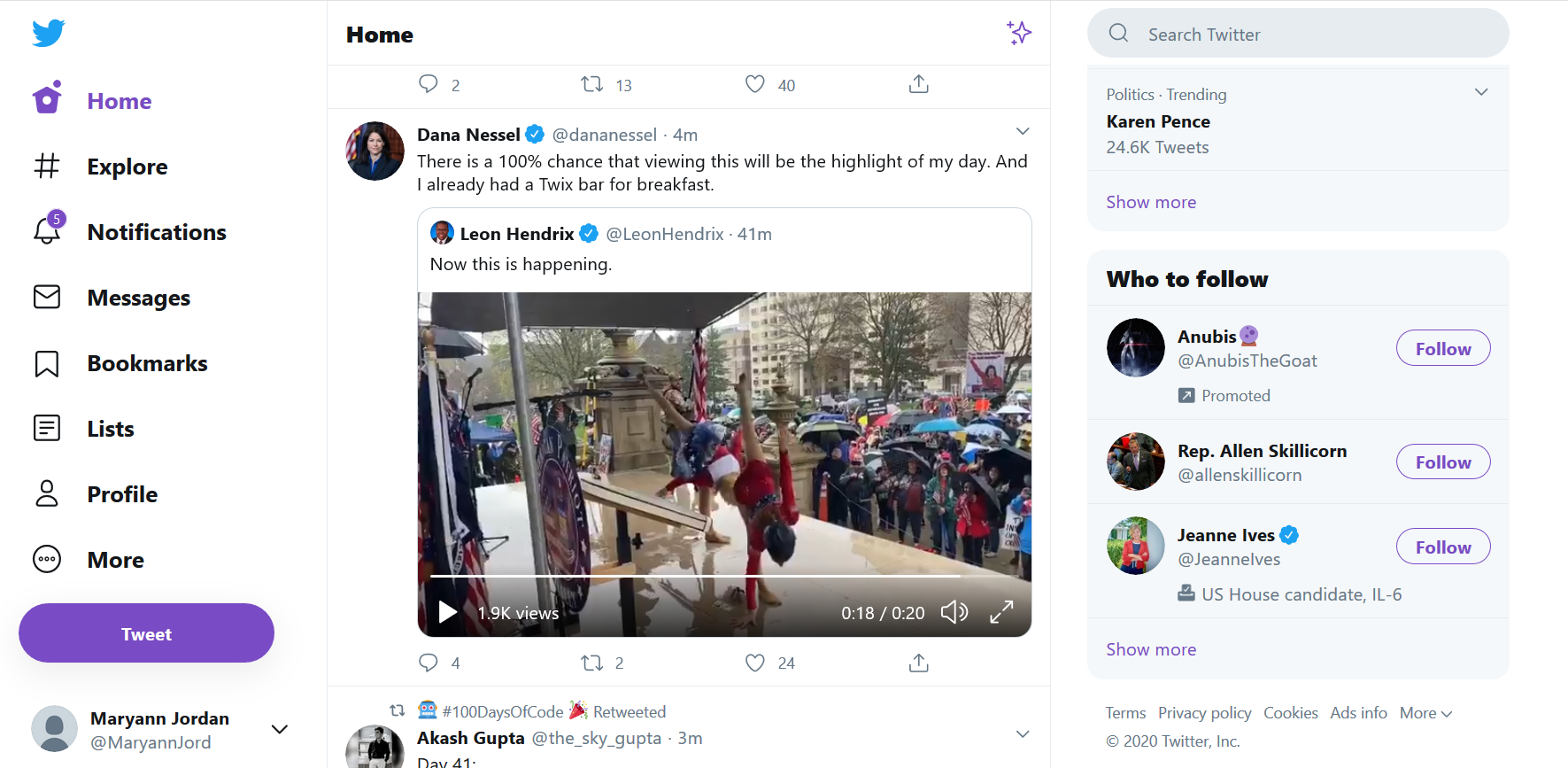Reply to Dana Nessel's tweet
Screen dimensions: 1568x768
(429, 663)
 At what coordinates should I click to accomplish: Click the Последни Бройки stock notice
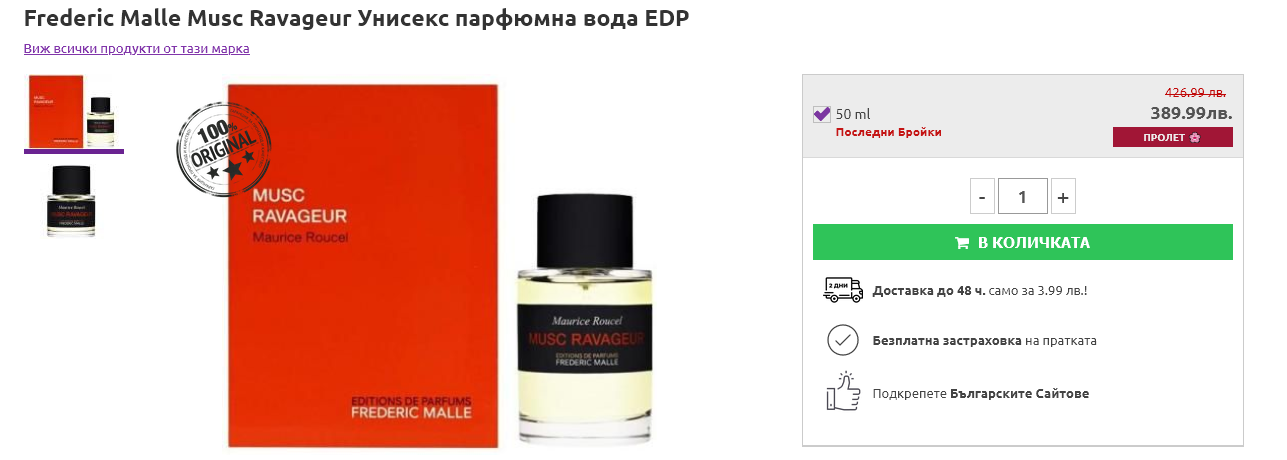(889, 132)
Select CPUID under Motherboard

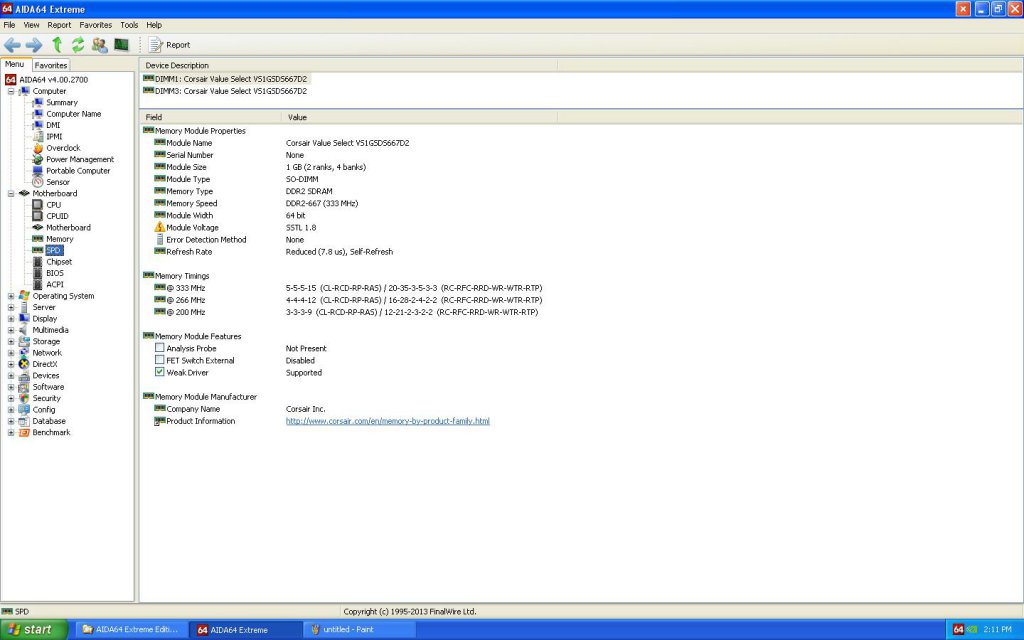(x=57, y=216)
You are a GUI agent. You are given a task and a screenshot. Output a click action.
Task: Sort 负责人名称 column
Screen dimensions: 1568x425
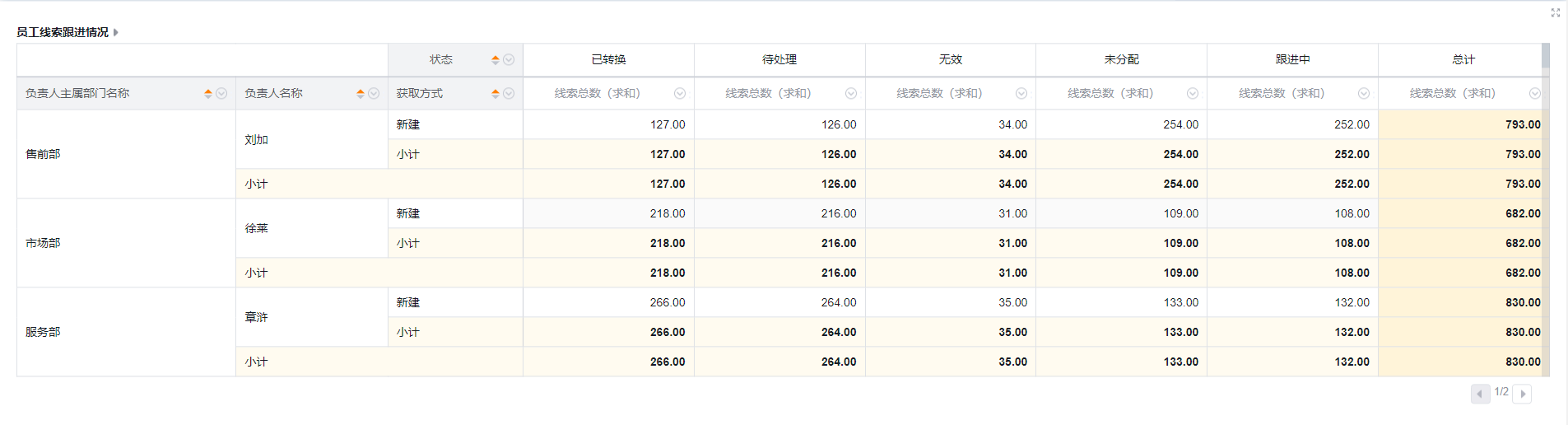coord(361,94)
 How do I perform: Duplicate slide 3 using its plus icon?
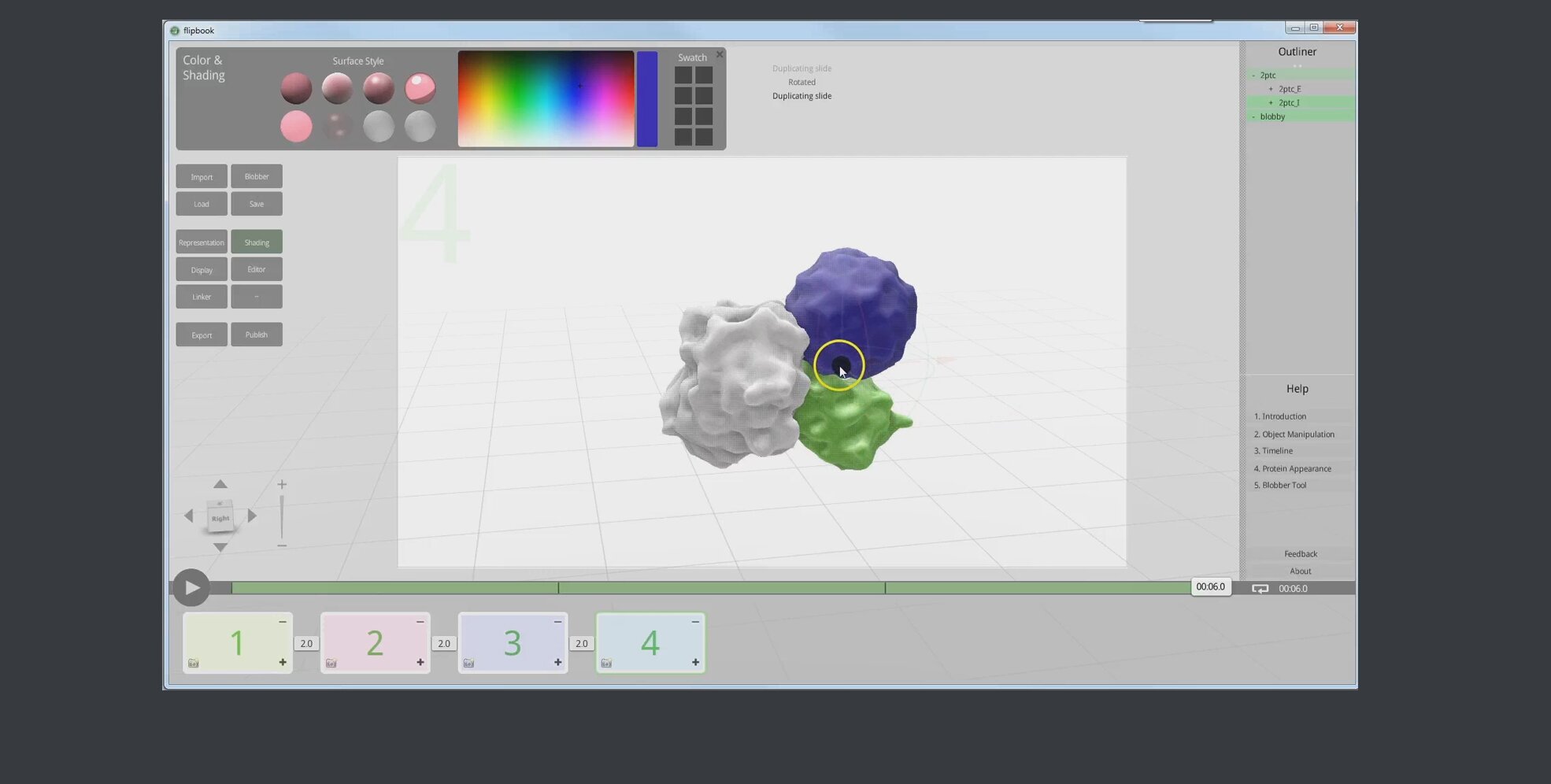557,663
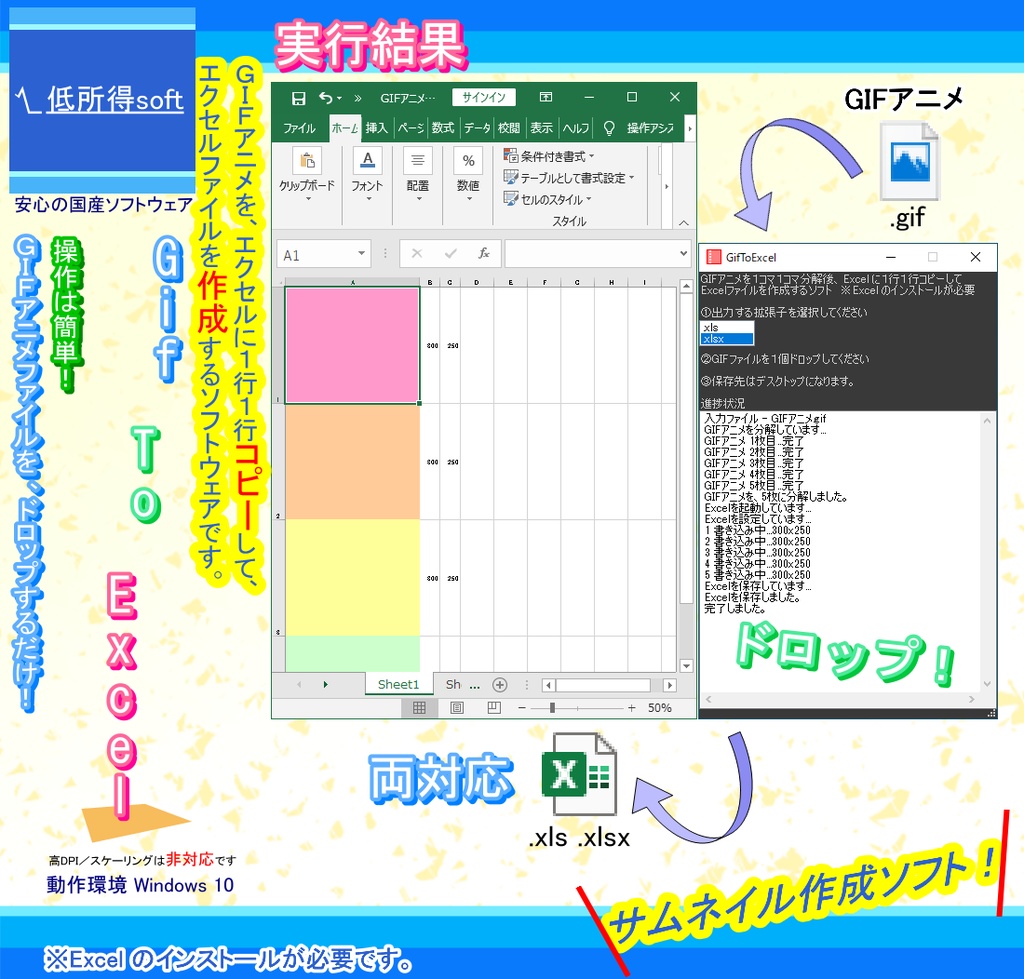Save the workbook from quick access toolbar
Image resolution: width=1024 pixels, height=979 pixels.
coord(297,97)
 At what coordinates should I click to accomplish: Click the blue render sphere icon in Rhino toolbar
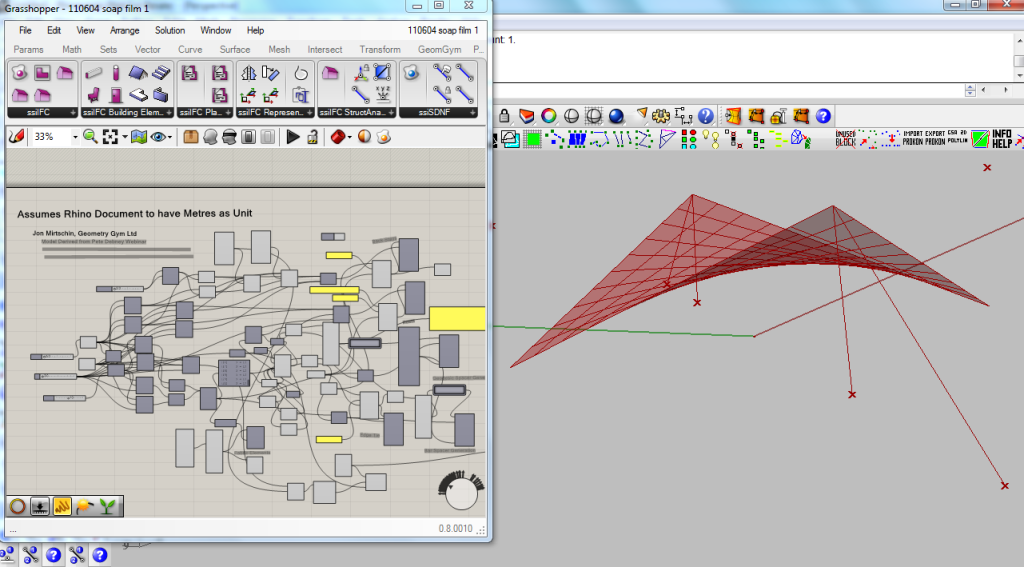[616, 116]

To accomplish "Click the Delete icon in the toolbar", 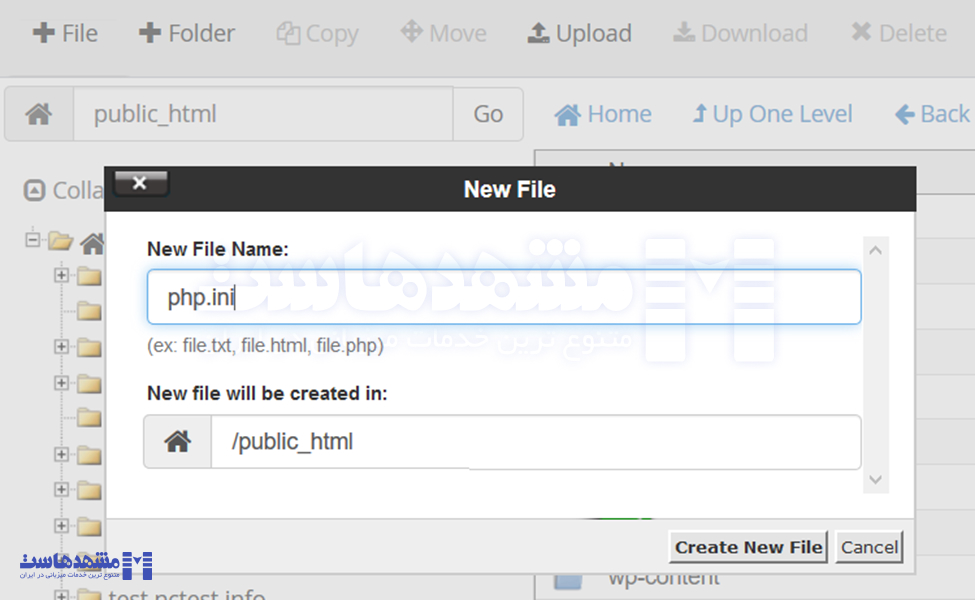I will [863, 32].
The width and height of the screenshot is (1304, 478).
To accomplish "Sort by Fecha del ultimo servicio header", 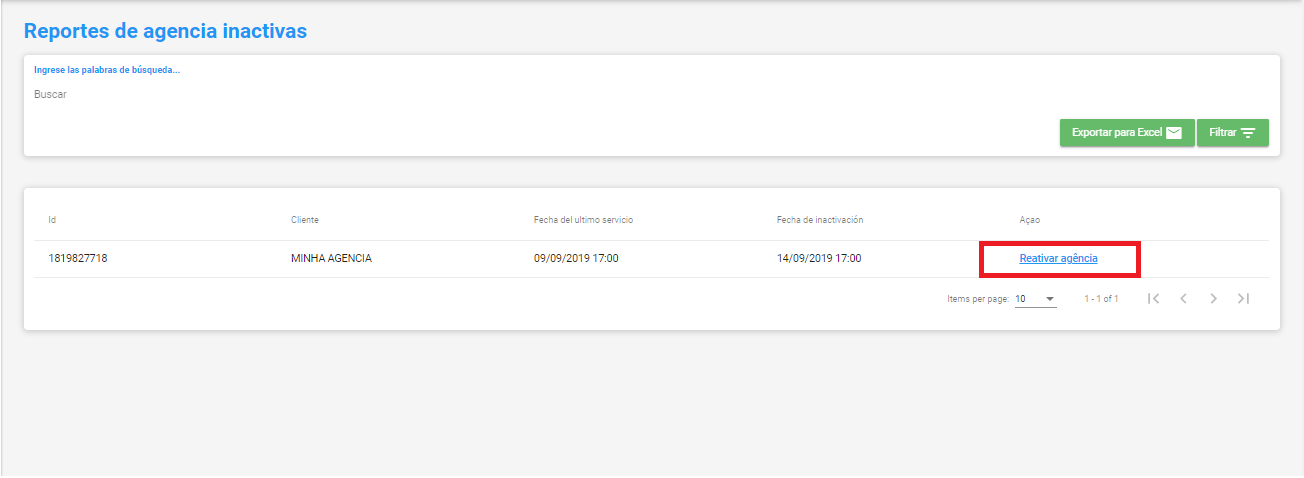I will [x=583, y=219].
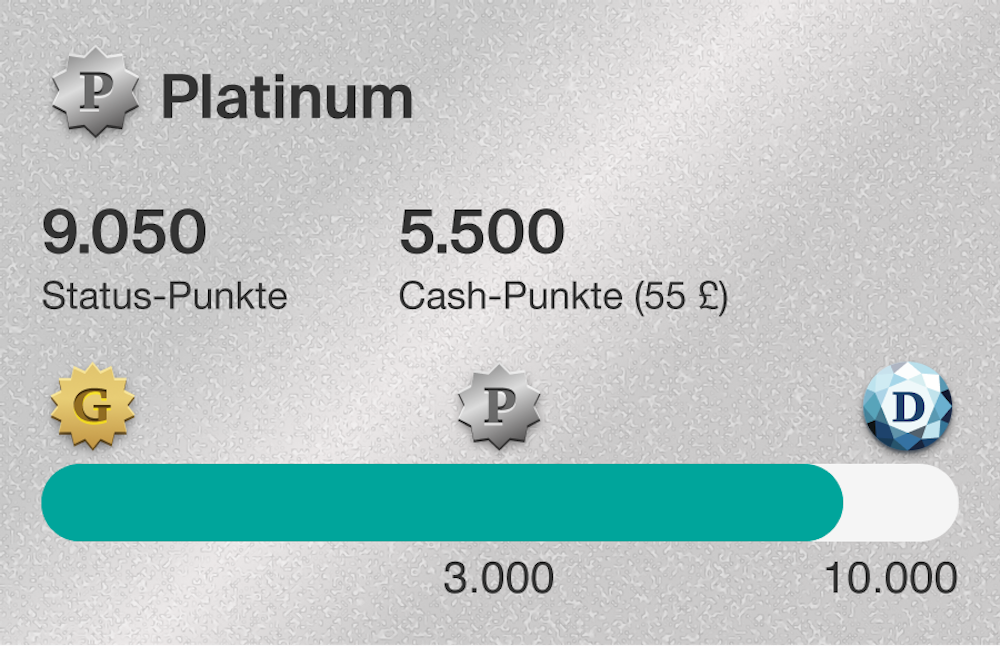Click the word Platinum in the header
1000x646 pixels.
[x=286, y=98]
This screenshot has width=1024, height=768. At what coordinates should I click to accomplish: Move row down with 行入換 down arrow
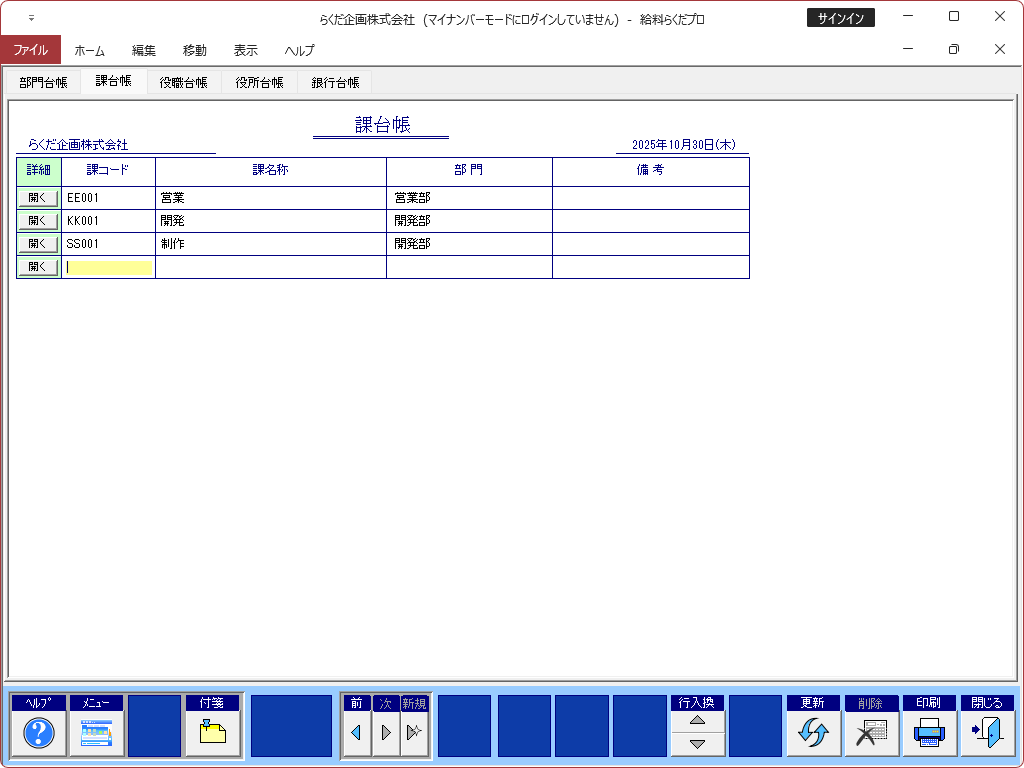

-*-*-

Find the string "screenshot" in the entries above. Copy each line where it occurs.

Response below >>
You are a GUI agent. You are given a task and a screenshot. Output a click action.
The width and height of the screenshot is (1304, 478).
This screenshot has width=1024, height=768. At what coordinates should I click to accomplish: Move row down with 行入換 down arrow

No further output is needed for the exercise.